岩手県岩泉町長は朝日新聞の取材に「もともと使ってない土地がたくさんあるのに、どうして急いで瓦礫を全国に拡散するのか?10年、20年と時間をかけて処理した方が雇用確保し、地元に金も落ちる。」と答えています。
国立環境研究所が宮城県内、宮城県福島県内、東日本内処理の3つを想定した場合、期間を長くすれば、地域内処理も可能でコストもより安くなると試算しています。
1兆700億円もの税金が投入され災害廃棄物が処理されますが、国の税金投入は平成23年度6、平成24年度3、平成25年度1の6:3:1の割合だそうです。岩手県担当者は、補助金の支給期限が平成26年3月なので、それまでに処理しなければならないとも話しておられました。
補助金の支給方法に問題はないでしょうか。
広域処理は、自治体の善意ではなく、国から補助金のおりる事業です。焼却した分の費用だけでなく「事務費用」が上乗せされるとともに、清掃工場にも補助がでます。お金が落ちて潤うのは、清掃工場に余力のある地方自治体と廃棄物処理業者、運輸業者、放射能測定業者等ですが、地元への経済効果や雇用創出は望めません。余力のある焼却施設が全国にこれほどあることに問題はないでしょうか。清掃工場維持のための施策とも受け取れないやりかたです。

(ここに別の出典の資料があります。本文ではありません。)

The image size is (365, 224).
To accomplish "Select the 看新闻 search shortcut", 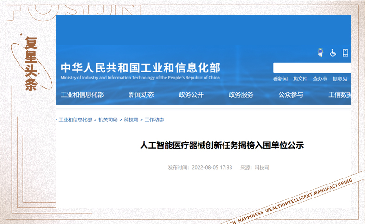I will pos(280,79).
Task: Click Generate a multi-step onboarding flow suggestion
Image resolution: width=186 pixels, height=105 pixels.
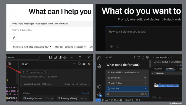Action: [32, 47]
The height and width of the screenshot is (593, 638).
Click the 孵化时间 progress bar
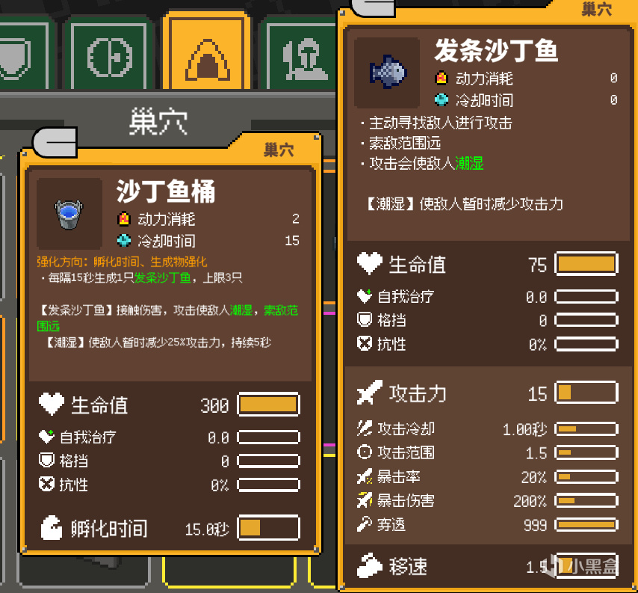268,528
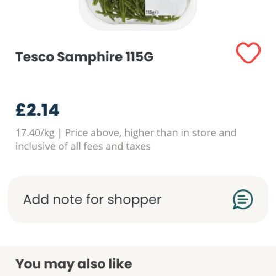The height and width of the screenshot is (276, 276).
Task: Tap the 'Tesco' brand name in title
Action: (x=35, y=57)
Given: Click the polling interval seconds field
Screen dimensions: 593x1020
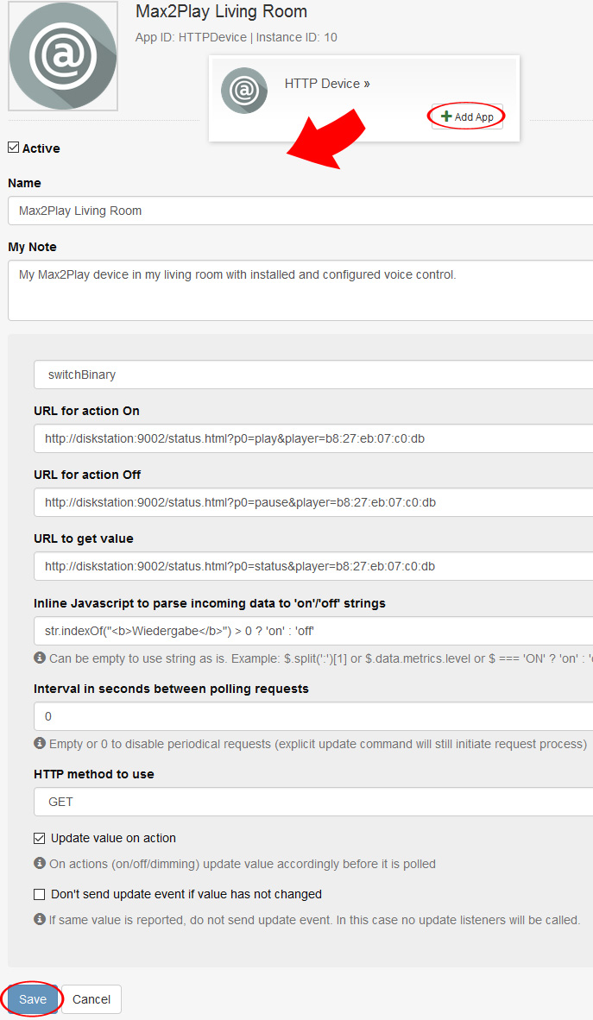Looking at the screenshot, I should [x=313, y=716].
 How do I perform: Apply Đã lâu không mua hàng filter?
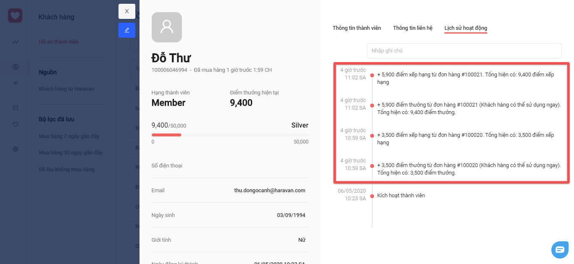67,170
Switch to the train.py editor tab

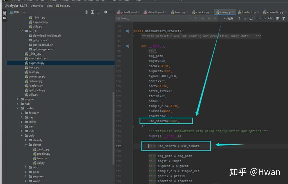(180, 12)
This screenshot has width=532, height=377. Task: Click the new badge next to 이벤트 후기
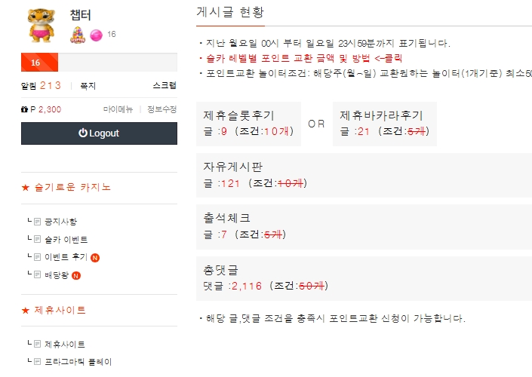(96, 257)
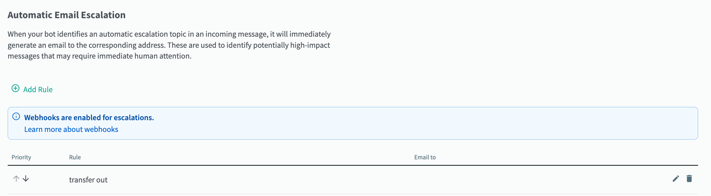Move transfer out rule down in priority
The image size is (711, 196).
point(26,178)
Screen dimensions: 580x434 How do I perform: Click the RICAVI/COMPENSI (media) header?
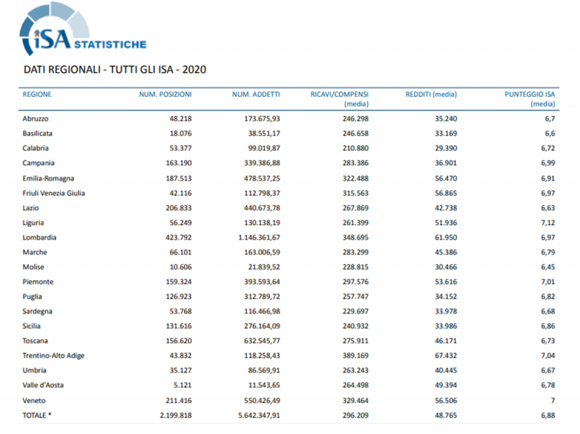coord(339,98)
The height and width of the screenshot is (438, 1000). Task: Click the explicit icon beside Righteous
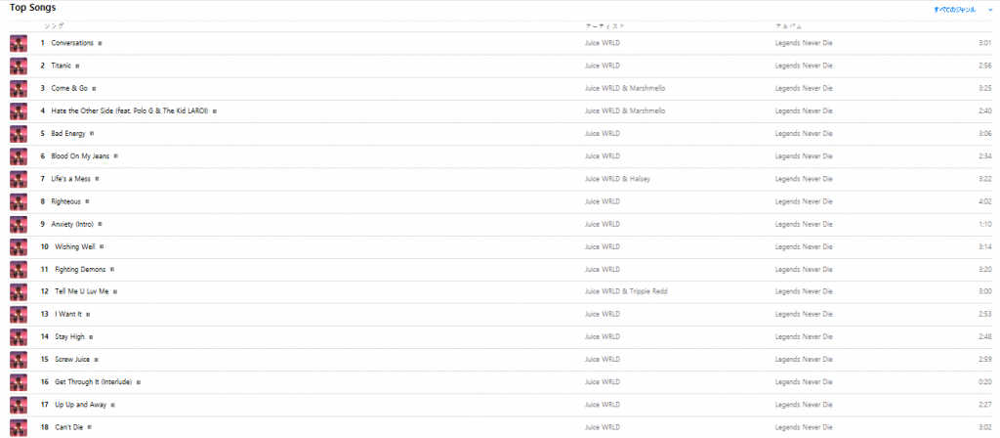pos(87,201)
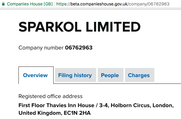Click 'First Floor Thavies Inn House' text
The width and height of the screenshot is (181, 119).
click(56, 105)

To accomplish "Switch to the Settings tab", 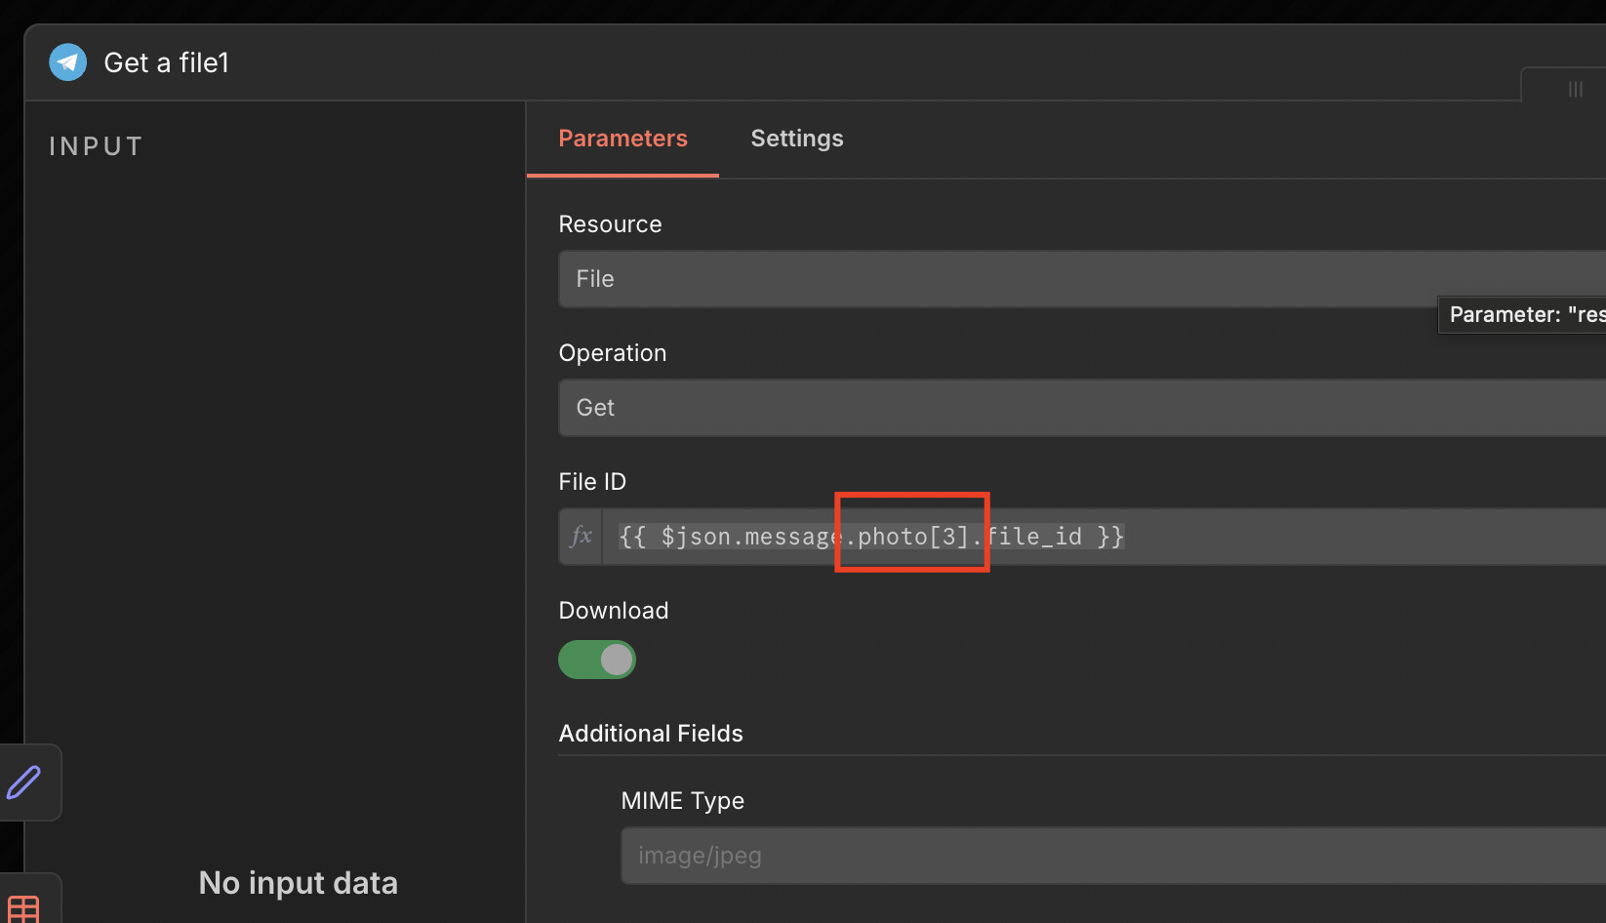I will coord(796,139).
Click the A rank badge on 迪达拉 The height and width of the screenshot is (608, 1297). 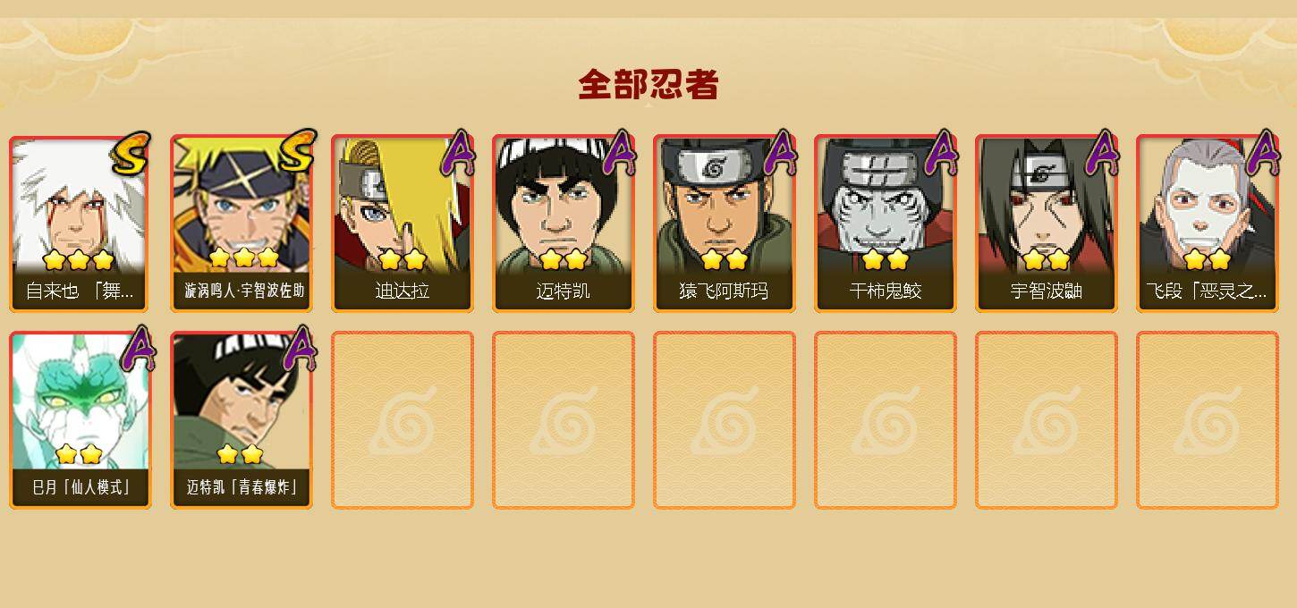[x=458, y=153]
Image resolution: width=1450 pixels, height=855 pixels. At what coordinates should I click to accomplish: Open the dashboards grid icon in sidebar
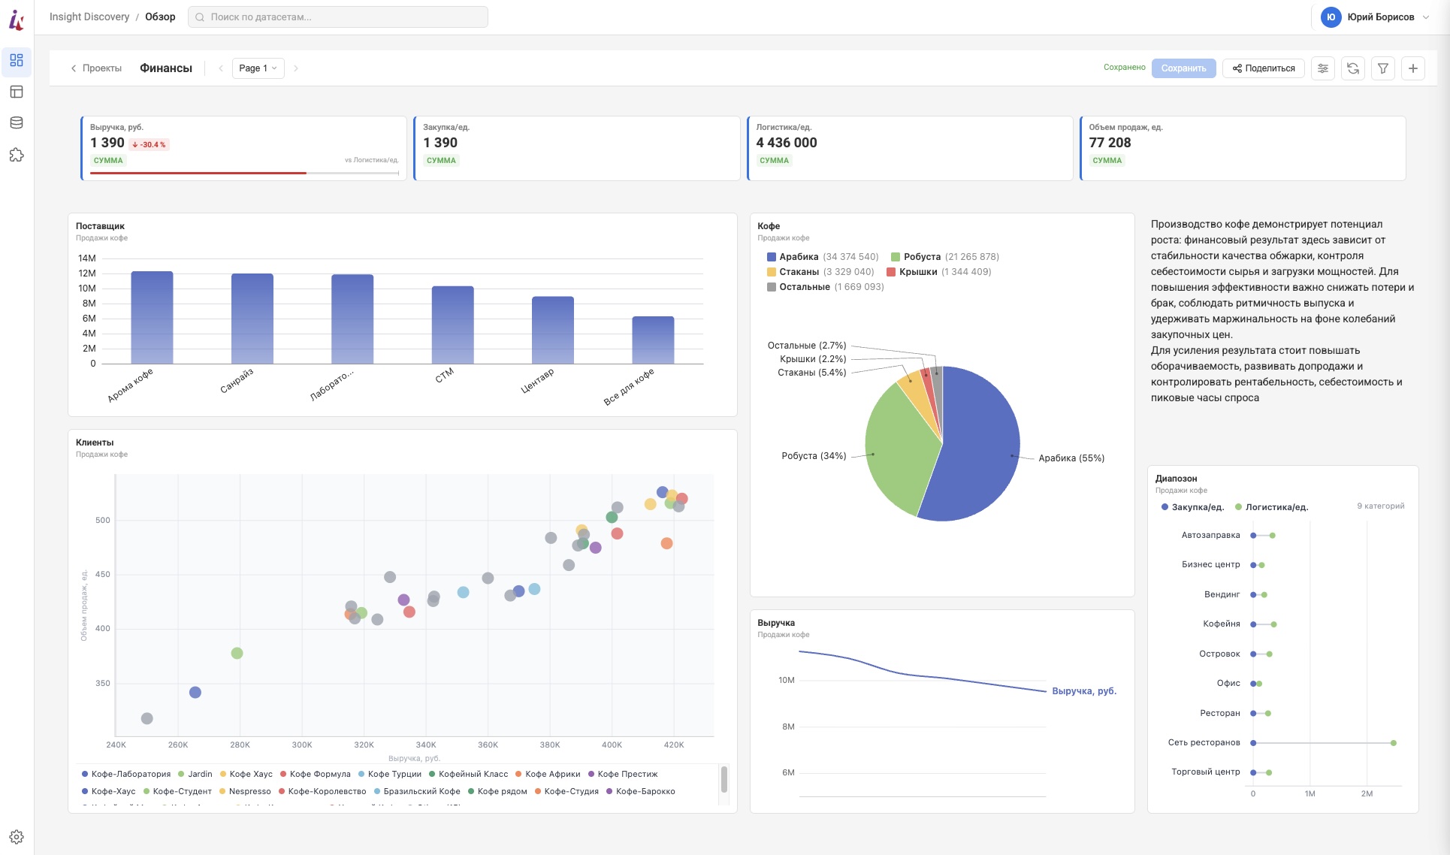[x=17, y=61]
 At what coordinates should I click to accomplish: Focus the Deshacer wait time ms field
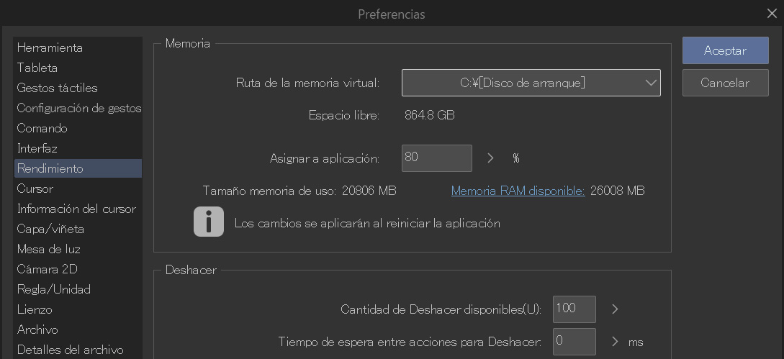coord(574,342)
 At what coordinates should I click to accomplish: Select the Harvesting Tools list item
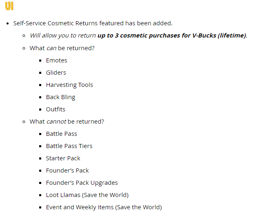(x=69, y=85)
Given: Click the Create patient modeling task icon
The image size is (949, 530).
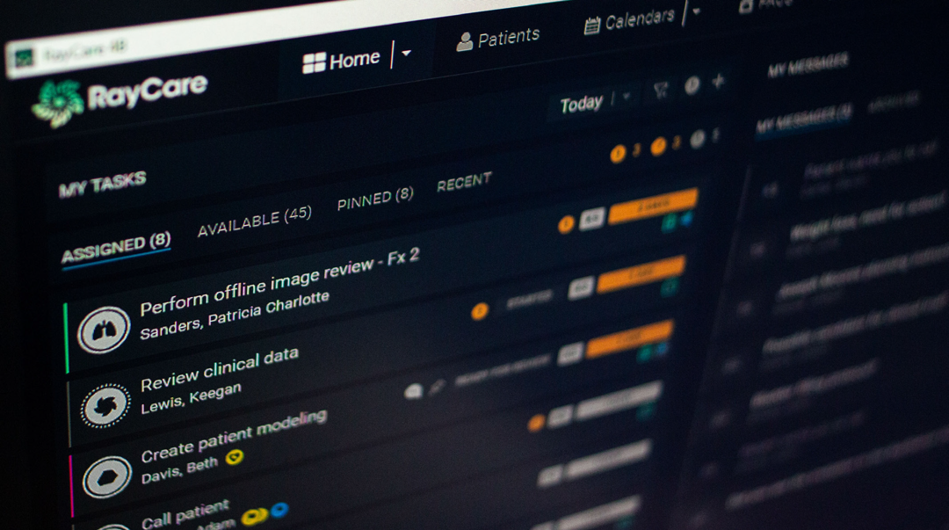Looking at the screenshot, I should click(107, 477).
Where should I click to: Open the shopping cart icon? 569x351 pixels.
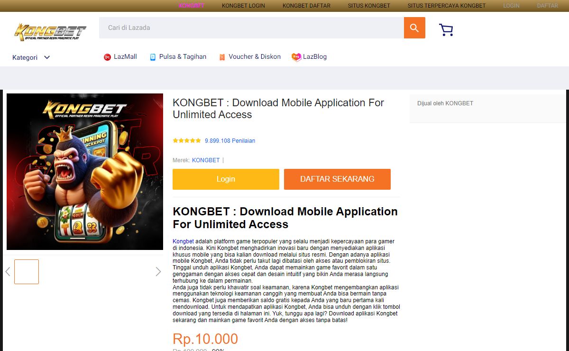click(x=446, y=30)
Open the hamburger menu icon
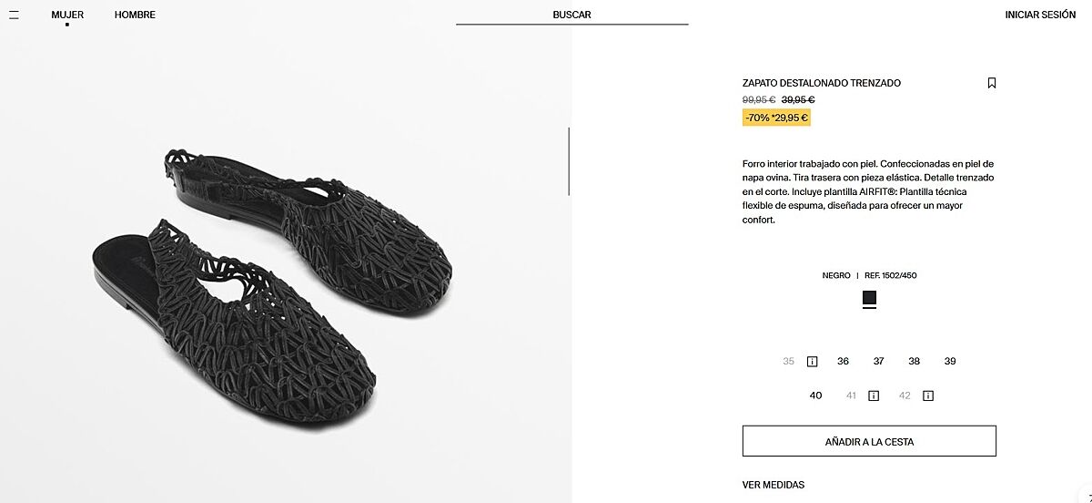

④そこで、うかがいます。大田区長として広域処理についてどう判断なさったのでしょうか?大田区松原忠義区長自らの判断で受け入れを決定したのですか。国や都が決めたのでそれに従っただけですか。こうした状況を総合的に判断すれば、災害廃棄物の広域処理は見直すべきと考えますが区長のお考えをうかがいます。